▸ Instructions to follow
Transcribe, character for character, the portion of the pandas tips beginning with "rs = np.random.RandomState(0)" and continuing through "corr.style.background_gradient(cmap='coolwarm', axis=None)".

Get duplicated index values - useful when debugging stuff like ValueError: cannot reindex from a duplicate axis

df[df.index.duplicated()]

– via StackOverflow

Drop duplicated index values

df = df[~df.index.duplicated(keep='first')]

– via StackOverflow

Display a correlation matrix using pandas

rs = np.random.RandomState(0)
df = pd.DataFrame(rs.rand(10, 10))

corr = df.corr()

# change the color map
corr.style.background_gradient(cmap='coolwarm')

# ..and only display two decimals
corr.style.background_gradient(cmap='coolwarm').set_precision(2)

# compute the colors based on the entire matrix and not per column or per row
corr.style.background_gradient(cmap='coolwarm', axis=None)

– via StackOverflow

Calculate the difference in months between two dates

df['car-age-in-months'] = (df['date-of-visit'].dt.year - df['date-bought-car'].dt.year) * 12 + 
    (df['date-of-visit'].dt.month - df['date-bought-car'].dt.month)

It’s messy I know, if you find a cleaner way to do this ping me.

Create a datetime Series from year/month numeric columns. We have two main options here:

  1. Use predefined column names - at a minimum you need year, month, and day. You can also add hour, minute, second, etc.
df['date'] = pd.to_datetime(df[['year', 'month', 'day', 'hour', 'minute']])
  1. ⭐️ Use a dict and avoid the need to have predefined column names
df['date'] = pd.to_datetime(dict(year=df['y'], month=df['m'], day=1))

– via StackOverflow and pandas API reference

Return value counts for numpy array

np.unique(my_array, return_counts=True)

– via StackOverflow

▸ Data shown

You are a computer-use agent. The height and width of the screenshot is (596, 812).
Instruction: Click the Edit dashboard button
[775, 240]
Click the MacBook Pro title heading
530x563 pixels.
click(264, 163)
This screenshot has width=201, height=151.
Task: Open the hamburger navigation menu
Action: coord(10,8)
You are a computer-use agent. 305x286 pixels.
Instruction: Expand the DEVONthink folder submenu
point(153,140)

▸ The solution
rs = np.random.RandomState(0)
df = pd.DataFrame(rs.rand(10, 10))

corr = df.corr()

# change the color map
corr.style.background_gradient(cmap='coolwarm')

# ..and only display two decimals
corr.style.background_gradient(cmap='coolwarm').set_precision(2)

# compute the colors based on the entire matrix and not per column or per row
corr.style.background_gradient(cmap='coolwarm', axis=None)